Which brings us to the part of all this that REALLY hurts for men of a particular age - these guys that are 33-40 years old. Kobe was so damn young when he arrived on the scene that he was still almost a contemporary. We went through the same stages in our lives at the same times he did. We were starting out professionally as he was exploding onto the national landscape. Most of us hit that lull in our mid-20s that comes with the working world right around the time he was starting to slog through the post-Shaq lakers and the sexual assault stuff. When he had his 2nd ascension we were finding our way in our lives, professionally and personally through our late 20s. And when he was having moments with his children and his athleticism was fading, we were feeling the same pressures; the same excitements and disappointments that came with maturation and age.

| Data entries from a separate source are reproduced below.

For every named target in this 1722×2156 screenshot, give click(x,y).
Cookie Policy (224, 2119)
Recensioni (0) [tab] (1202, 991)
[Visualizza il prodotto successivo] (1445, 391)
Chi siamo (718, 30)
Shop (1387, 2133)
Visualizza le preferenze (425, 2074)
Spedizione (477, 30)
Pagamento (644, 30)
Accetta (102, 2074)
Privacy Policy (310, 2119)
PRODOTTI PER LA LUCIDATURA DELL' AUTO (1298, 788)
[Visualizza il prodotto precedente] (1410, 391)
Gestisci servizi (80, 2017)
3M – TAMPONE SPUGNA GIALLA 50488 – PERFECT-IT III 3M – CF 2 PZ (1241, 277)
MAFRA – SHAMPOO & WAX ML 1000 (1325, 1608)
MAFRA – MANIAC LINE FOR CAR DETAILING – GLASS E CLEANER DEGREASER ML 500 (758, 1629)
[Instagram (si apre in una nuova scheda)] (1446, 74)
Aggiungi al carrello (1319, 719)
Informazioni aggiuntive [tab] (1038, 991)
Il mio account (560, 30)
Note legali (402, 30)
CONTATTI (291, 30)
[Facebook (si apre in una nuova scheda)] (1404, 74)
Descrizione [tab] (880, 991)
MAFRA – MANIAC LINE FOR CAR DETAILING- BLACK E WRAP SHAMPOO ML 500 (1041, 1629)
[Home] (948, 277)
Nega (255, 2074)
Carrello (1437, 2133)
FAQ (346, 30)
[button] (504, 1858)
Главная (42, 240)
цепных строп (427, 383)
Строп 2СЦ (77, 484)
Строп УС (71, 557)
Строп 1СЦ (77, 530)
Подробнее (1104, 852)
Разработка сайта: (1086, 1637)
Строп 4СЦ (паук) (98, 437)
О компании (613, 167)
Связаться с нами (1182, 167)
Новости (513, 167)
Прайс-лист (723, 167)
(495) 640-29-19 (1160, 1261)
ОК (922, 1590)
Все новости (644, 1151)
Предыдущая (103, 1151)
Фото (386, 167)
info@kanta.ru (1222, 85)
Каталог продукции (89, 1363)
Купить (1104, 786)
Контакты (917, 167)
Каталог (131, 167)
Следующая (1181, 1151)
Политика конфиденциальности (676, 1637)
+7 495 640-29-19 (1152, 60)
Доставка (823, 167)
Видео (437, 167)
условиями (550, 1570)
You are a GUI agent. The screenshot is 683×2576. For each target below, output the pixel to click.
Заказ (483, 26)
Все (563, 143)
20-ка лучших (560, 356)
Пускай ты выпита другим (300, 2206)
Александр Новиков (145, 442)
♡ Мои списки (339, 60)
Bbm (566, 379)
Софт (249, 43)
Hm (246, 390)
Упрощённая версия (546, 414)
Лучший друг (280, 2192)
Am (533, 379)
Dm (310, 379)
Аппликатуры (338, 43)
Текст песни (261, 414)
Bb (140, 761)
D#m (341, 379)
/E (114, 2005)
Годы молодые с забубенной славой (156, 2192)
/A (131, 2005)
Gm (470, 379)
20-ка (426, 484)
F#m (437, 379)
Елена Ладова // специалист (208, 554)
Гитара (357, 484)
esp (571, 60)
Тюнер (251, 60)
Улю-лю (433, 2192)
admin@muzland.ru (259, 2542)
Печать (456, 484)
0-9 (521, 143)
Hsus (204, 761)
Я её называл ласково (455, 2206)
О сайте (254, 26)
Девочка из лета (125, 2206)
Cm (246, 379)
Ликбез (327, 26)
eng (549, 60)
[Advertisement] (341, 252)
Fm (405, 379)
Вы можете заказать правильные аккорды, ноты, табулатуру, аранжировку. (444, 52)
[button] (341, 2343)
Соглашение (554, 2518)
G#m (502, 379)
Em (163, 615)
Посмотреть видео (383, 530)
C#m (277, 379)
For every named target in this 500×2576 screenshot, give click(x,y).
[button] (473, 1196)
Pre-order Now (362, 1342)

He grew up from the same piss and vinegar teenager to seasoned, accomplished adult just when we were. He was maturing into a father and industry leader at the same times we hoped we were. We saw so much in him that we could relate to that just so rarely comes from sports figures.
Sadly, I'm getting a little numb to loss in the athletic world at this point. As a fan of the Chiefs (Thomas), Cardinals (Kile), Blues (Demitra) and now Lakers - this shit is getting a little more routine than I'd like. But man this one just hits hard because those guys were adults when I was a kid. They were 15-20 years older than me and so it was losing a sports figure more than it was losing someone who you watched grow up with the same issues you did at the same time you did.
This one's different. This was a fiercely driven type A personality who we observed learn how to properly channel all that fire in real-time. And who's struggles with that confusion we could relate to. And when he triumphed and re-prioritized, we related to that as well. My oldest daughter is 6 years old and to see those videos of Kobe and his girls at similar ages in full color and high resolution makes it all the more staggering. I've never seen my little girl drill a turnaround jumper at the sports academy I founded, but I've saw her drive a liner up the box for the T-Ball team I coached and her excitement (and my pride) was no different. That video of Kobe w/ his daughter that's going viral is a moment I've had with my little girl when I'm trying to discuss a fielders stance and you can just see the light come on. I've said this before but for fathers, daughters are such a unique and sacred trust that they change you a lot and we saw that in a hundred different ways with Kobe. And those of us that are fortunate enough to have daughters of our own knew all too well what he was feeling in those moments because we had 'em at the same time.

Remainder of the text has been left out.